= What to work on =
Search the entries below for "The height and width of the screenshot is (552, 740).". Give that line and all the lines after it again, exactly, through the last, without pictures.

(Record extracts Opens)

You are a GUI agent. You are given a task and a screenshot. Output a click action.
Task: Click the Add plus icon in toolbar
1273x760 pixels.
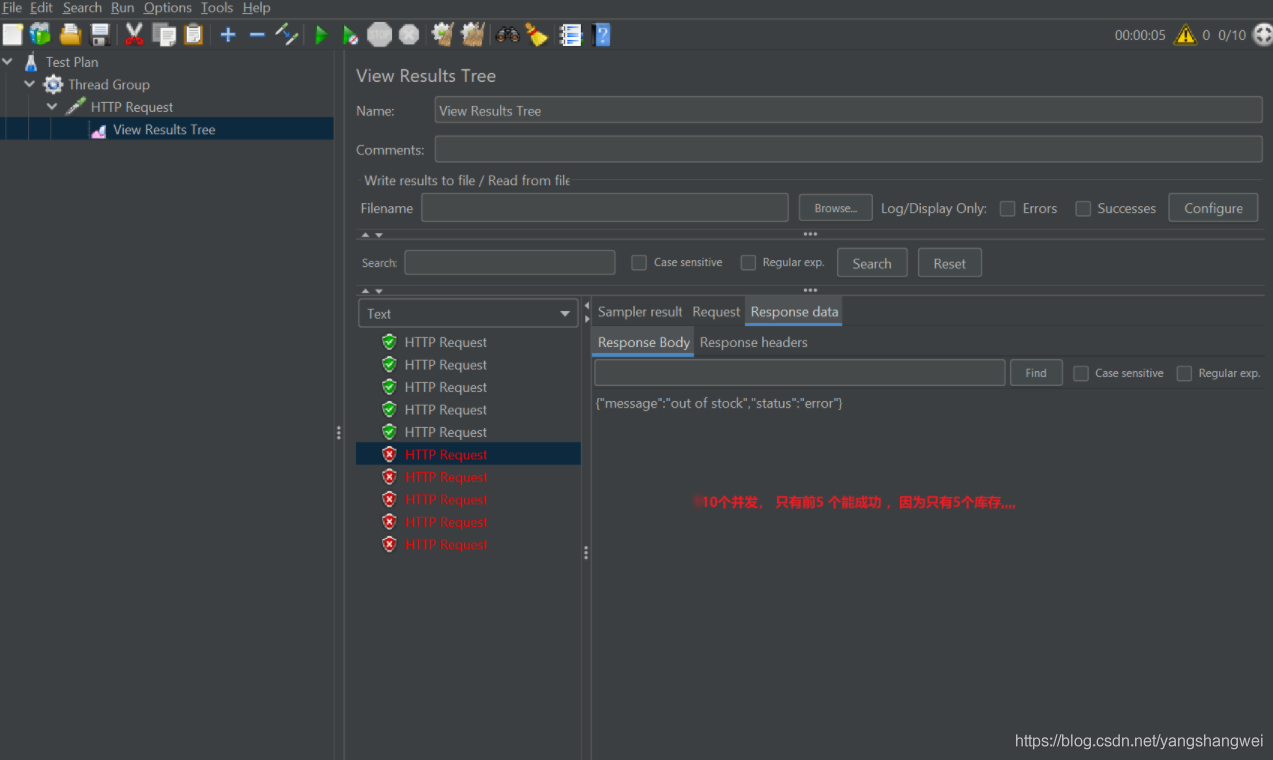pyautogui.click(x=228, y=35)
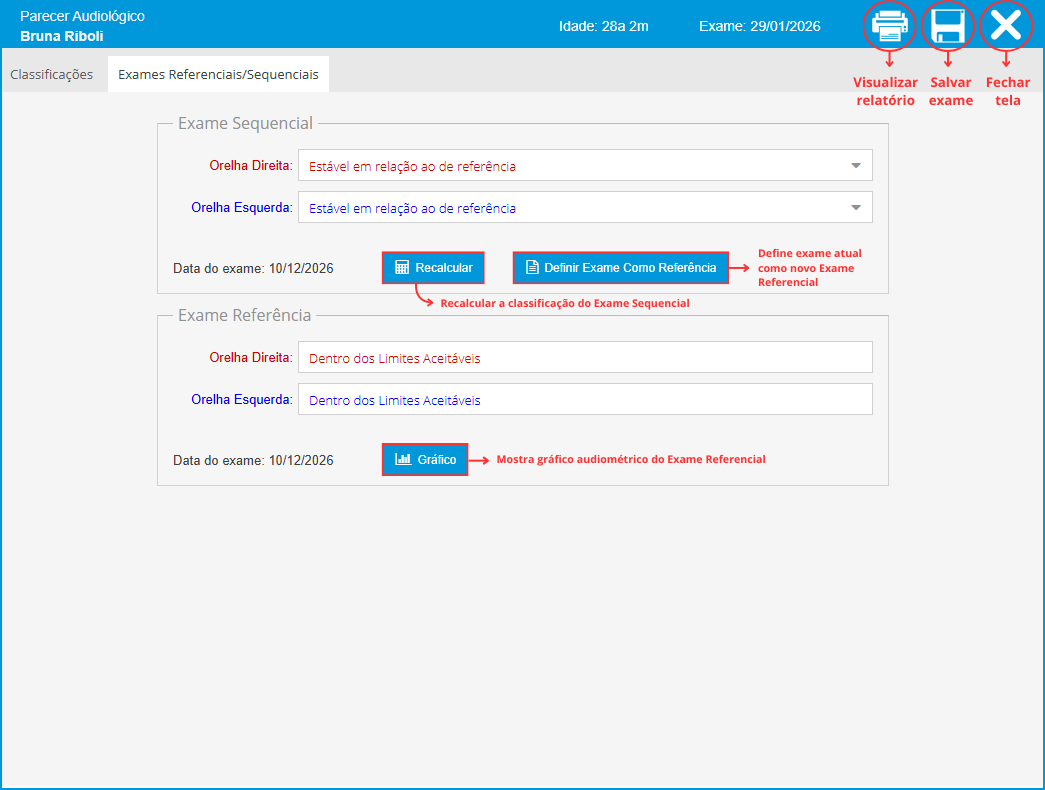Click the Idade 28a 2m header text

(x=603, y=26)
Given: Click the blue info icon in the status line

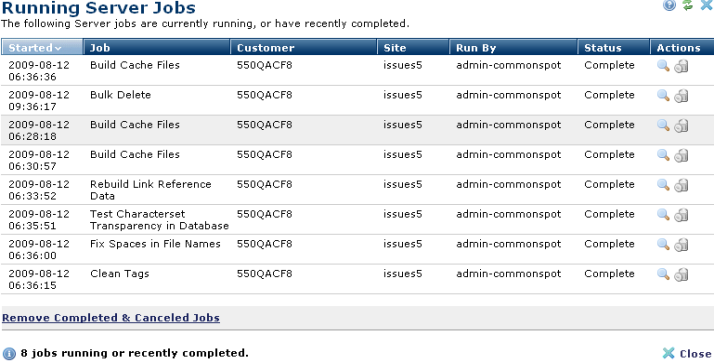Looking at the screenshot, I should coord(9,354).
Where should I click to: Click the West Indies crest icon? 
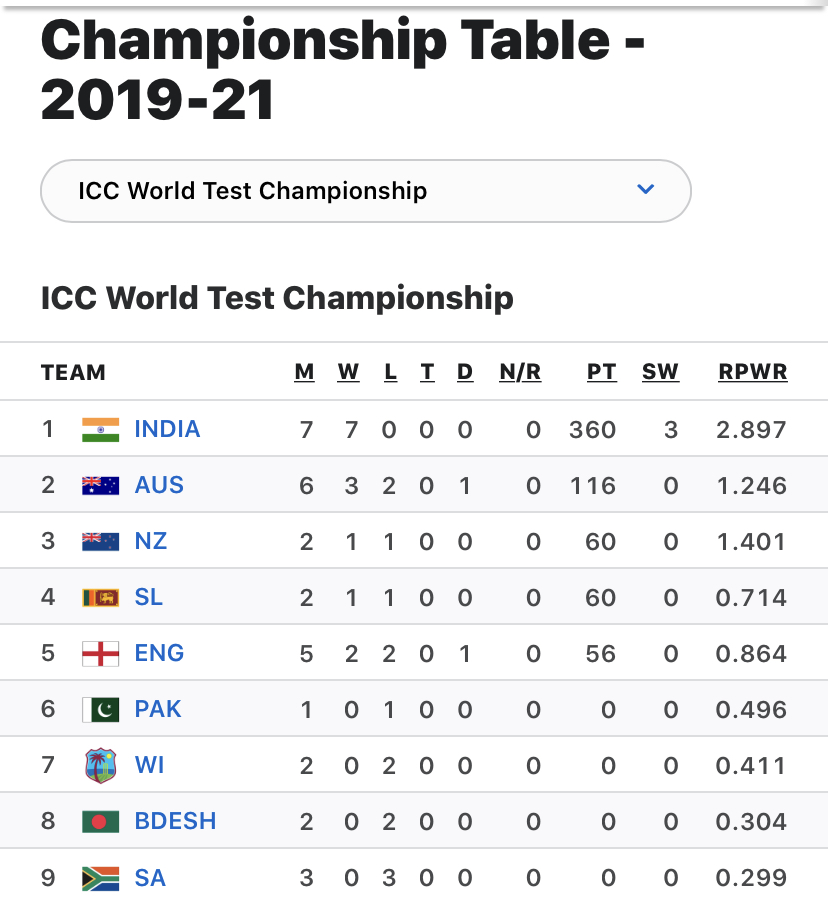point(101,766)
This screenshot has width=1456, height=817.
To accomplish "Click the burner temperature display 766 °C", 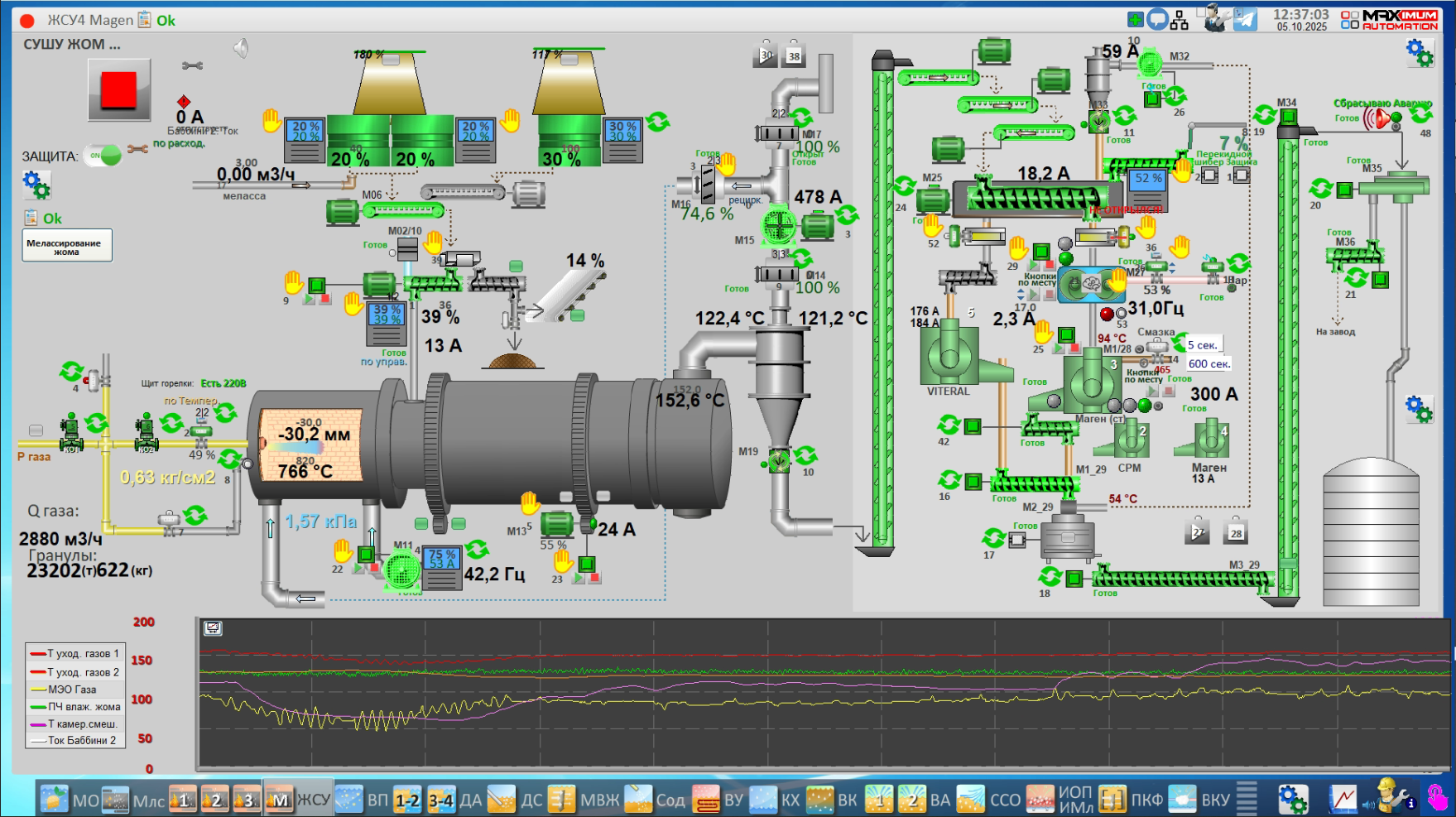I will point(305,472).
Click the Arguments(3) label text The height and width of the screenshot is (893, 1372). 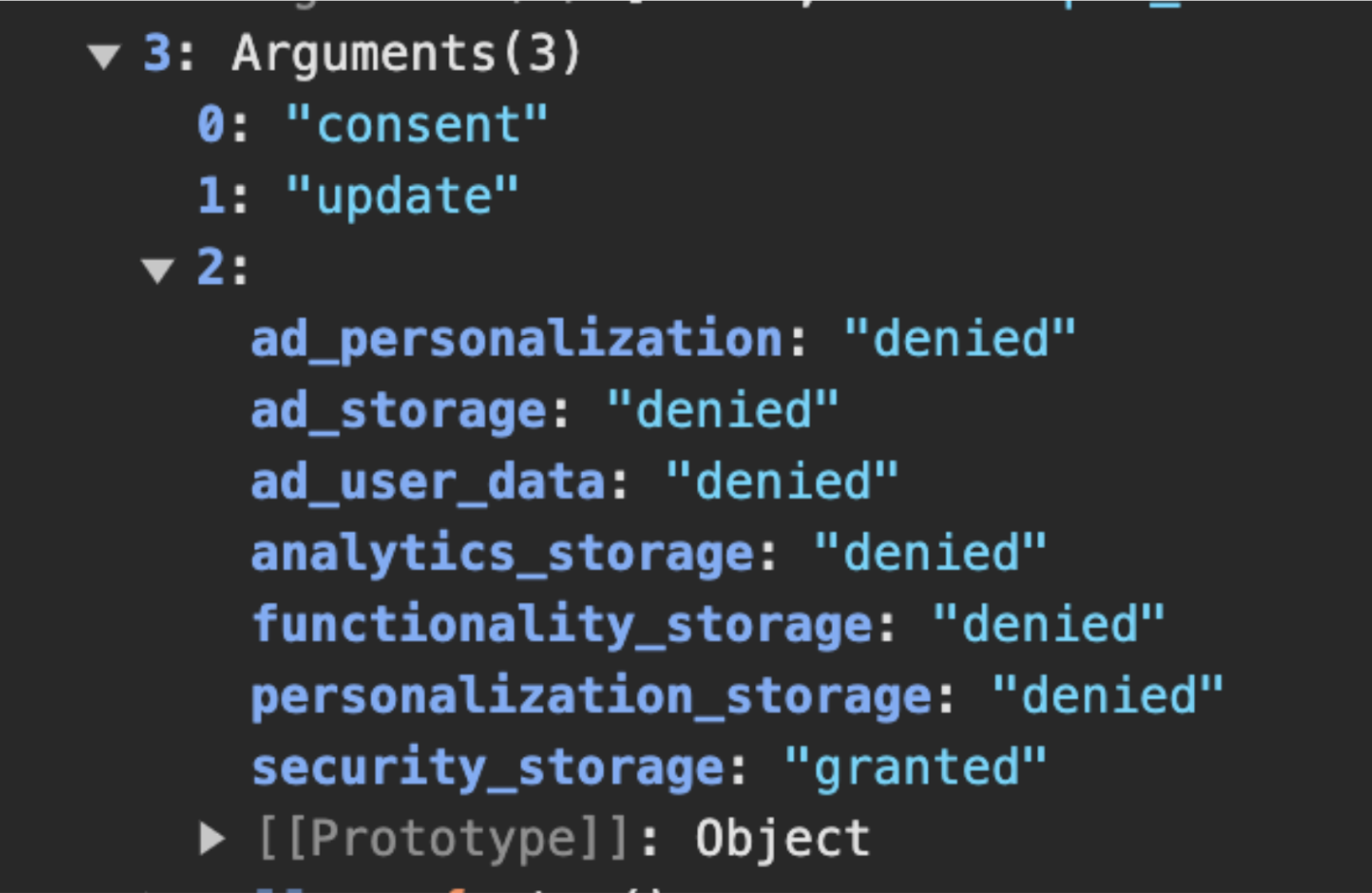tap(407, 53)
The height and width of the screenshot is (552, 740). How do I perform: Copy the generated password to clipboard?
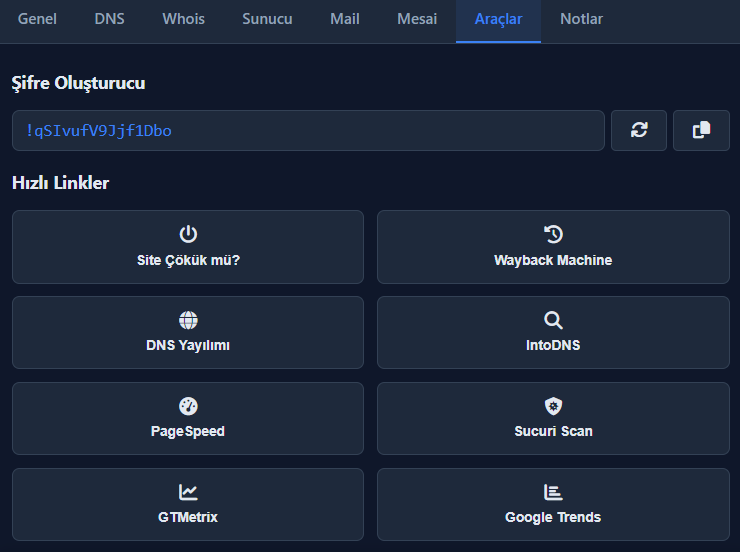(701, 130)
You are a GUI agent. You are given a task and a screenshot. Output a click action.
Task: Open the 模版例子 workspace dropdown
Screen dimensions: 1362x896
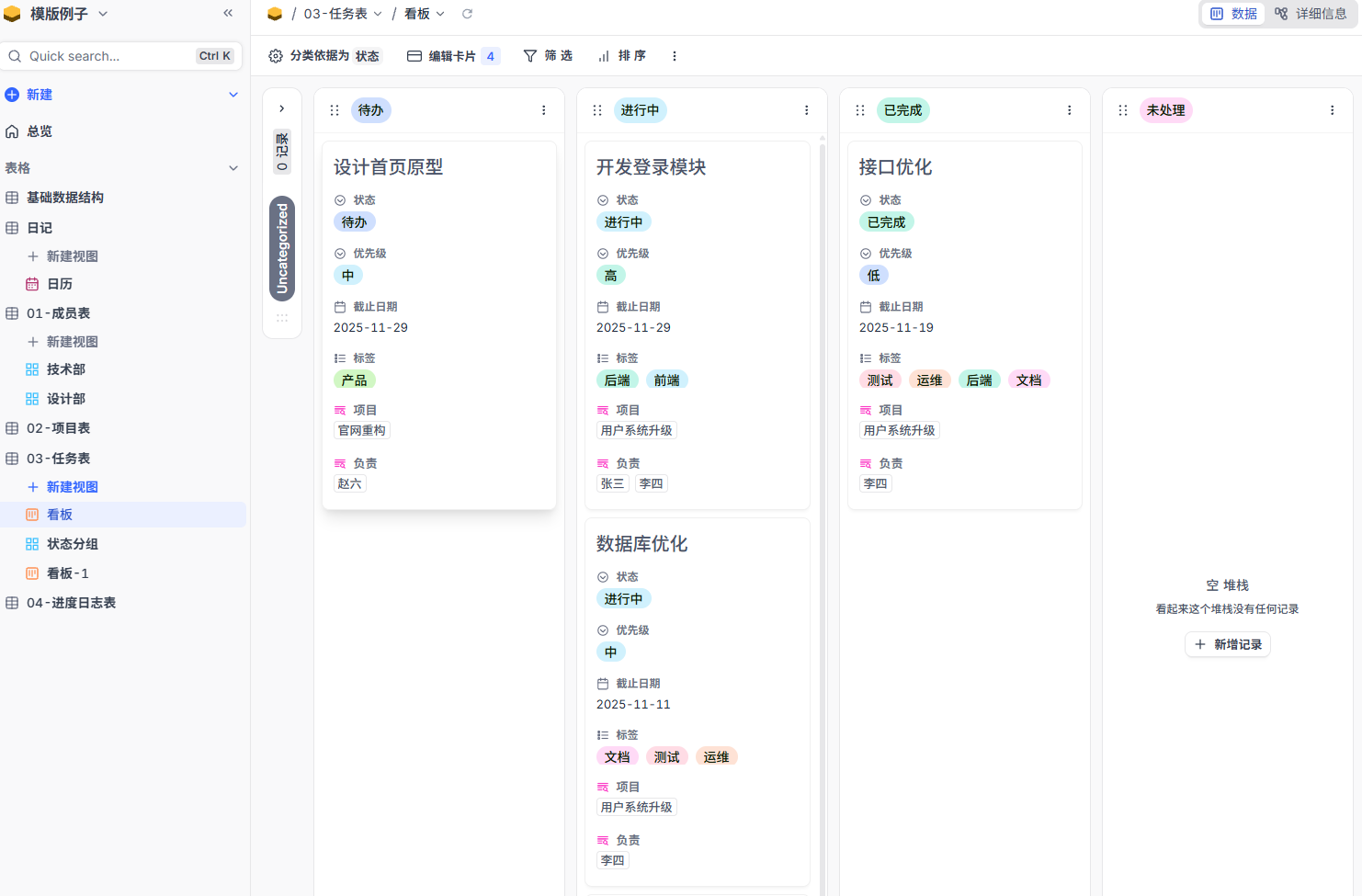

(Record extracts Closes)

= Finished exercise =
The height and width of the screenshot is (552, 740). How do I perform: Copy the generated password to clipboard?
(701, 130)
You are a GUI agent. You are given a task and a screenshot. Output a click action.
Task: Open the 模版例子 workspace dropdown
Screen dimensions: 1362x896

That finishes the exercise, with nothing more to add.